Desensitization and Counter-conditioning:
It’s not that we want to take a fearful dog and say look, come and play with this Boxer he’s really nice. Then you’ll only see an escalation in Ripple’s behavior. With these dogs, we keep stepping back with them through counter conditioning and desensitizing, getting them slowly to the point where they no longer have to go into [a] big display.
You might be inside the house with the door open and the other dog across the street. [Ripple] has to be able to see [the other dog,] but cannot reach a level of arousal [where she is] unable to take whatever food rewards you’re trying to give or can’t turn and look at you. You don’t want to see any extreme arousal from the dog, [because that will] make it harder for her to learn. We want the dog to be able to focus on us. It doesn’t mean that they can’t look at the thing that scares them, but we want [her] to be able to come back and look at [us.]

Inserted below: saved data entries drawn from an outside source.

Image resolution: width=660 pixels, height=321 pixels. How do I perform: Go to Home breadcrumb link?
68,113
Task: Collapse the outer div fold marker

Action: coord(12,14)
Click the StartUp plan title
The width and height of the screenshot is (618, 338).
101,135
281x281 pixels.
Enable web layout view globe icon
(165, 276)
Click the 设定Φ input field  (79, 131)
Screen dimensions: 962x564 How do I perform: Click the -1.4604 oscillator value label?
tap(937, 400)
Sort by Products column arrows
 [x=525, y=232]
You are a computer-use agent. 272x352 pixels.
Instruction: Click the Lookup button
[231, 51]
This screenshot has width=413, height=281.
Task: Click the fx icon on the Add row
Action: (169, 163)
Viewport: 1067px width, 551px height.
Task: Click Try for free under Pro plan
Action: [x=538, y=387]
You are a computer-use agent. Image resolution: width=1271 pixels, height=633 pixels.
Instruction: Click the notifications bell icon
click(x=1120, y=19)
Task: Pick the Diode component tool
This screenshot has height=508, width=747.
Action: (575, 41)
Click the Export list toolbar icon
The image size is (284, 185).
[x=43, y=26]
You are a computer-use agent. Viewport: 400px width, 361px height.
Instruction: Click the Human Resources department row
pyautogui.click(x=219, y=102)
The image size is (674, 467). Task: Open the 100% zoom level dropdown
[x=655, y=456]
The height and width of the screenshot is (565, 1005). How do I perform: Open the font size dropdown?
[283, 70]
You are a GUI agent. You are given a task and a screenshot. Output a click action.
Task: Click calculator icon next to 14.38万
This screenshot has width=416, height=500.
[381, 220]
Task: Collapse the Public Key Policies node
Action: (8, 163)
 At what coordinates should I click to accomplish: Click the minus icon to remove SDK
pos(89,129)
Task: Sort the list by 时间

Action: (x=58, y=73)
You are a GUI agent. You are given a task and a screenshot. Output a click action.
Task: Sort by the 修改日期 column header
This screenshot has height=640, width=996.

Counter-conditioning [is done] at the same time because we’re associating the click with the trigger. We pair the trigger [another dog] at a level that the dog can tolerate with something that the dog really loves [treats.] We use a clicker when the dog looks at something and then the [sound of the] clicker generally spins them back around to us, because the click is associated with a treat.
Teaching new skills.
Dogs that are trained using positive reinforcement feel good the minute you walk into the room, because you mean they get to do something and they get a reward. We take advantage of that with scared dogs, by giving them a whole bunch of good foundation behaviors, sitting, waiting, standing, lying down quietly on a mat, and auto-checking in. If they’re trained using positive reinforcement, [like clicker training] when we’re out in the world and we ask them to perform those behaviors, it makes them feel good.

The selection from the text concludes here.